"""

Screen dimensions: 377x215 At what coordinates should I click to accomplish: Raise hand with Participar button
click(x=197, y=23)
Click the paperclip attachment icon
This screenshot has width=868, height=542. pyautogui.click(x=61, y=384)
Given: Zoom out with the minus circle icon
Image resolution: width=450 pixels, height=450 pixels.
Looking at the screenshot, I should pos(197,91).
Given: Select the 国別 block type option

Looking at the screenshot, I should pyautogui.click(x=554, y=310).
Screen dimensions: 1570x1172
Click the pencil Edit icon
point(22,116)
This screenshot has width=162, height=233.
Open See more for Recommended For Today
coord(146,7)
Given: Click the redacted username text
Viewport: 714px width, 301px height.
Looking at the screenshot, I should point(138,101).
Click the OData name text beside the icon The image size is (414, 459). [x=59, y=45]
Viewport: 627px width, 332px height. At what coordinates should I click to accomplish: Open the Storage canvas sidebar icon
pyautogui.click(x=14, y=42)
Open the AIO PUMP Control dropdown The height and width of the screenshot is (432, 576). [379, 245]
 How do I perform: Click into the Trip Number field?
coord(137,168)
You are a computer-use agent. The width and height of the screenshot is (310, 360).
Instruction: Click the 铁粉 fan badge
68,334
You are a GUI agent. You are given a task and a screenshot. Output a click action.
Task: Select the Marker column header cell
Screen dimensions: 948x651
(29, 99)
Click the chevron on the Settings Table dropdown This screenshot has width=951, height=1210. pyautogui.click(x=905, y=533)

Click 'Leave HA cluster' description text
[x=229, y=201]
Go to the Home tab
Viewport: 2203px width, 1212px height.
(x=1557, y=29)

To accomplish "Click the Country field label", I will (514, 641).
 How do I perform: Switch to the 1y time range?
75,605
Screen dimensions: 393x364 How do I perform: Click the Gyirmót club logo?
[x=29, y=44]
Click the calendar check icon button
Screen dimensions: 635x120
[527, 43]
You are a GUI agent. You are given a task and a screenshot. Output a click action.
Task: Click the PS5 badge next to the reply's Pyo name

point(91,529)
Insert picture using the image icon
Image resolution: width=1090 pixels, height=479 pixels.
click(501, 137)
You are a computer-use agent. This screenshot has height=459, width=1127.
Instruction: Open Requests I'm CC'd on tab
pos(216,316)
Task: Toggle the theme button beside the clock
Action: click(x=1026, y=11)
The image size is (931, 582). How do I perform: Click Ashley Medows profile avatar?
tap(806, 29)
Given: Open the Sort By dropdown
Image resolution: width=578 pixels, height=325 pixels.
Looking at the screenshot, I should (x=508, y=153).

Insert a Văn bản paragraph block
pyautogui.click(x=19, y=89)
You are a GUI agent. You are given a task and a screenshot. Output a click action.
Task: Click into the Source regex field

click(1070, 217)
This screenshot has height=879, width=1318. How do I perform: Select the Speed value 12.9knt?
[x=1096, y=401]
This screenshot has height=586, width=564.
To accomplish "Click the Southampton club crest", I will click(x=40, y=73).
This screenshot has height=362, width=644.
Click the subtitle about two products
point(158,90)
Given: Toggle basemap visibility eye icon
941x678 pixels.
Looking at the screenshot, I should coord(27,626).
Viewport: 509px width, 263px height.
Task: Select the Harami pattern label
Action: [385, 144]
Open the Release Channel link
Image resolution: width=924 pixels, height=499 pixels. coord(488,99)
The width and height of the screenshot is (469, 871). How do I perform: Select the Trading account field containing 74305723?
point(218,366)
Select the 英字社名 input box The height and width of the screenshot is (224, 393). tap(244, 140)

"""

- YOUR TASK -
Please go through the entries and show every line with the word "dropdown".

- RESPONSE BOX -
Open the AIO PUMP Control dropdown The height and width of the screenshot is (432, 576). [379, 245]
Click the chevron on the Settings Table dropdown This screenshot has width=951, height=1210. pyautogui.click(x=905, y=533)
Given: Open the Sort By dropdown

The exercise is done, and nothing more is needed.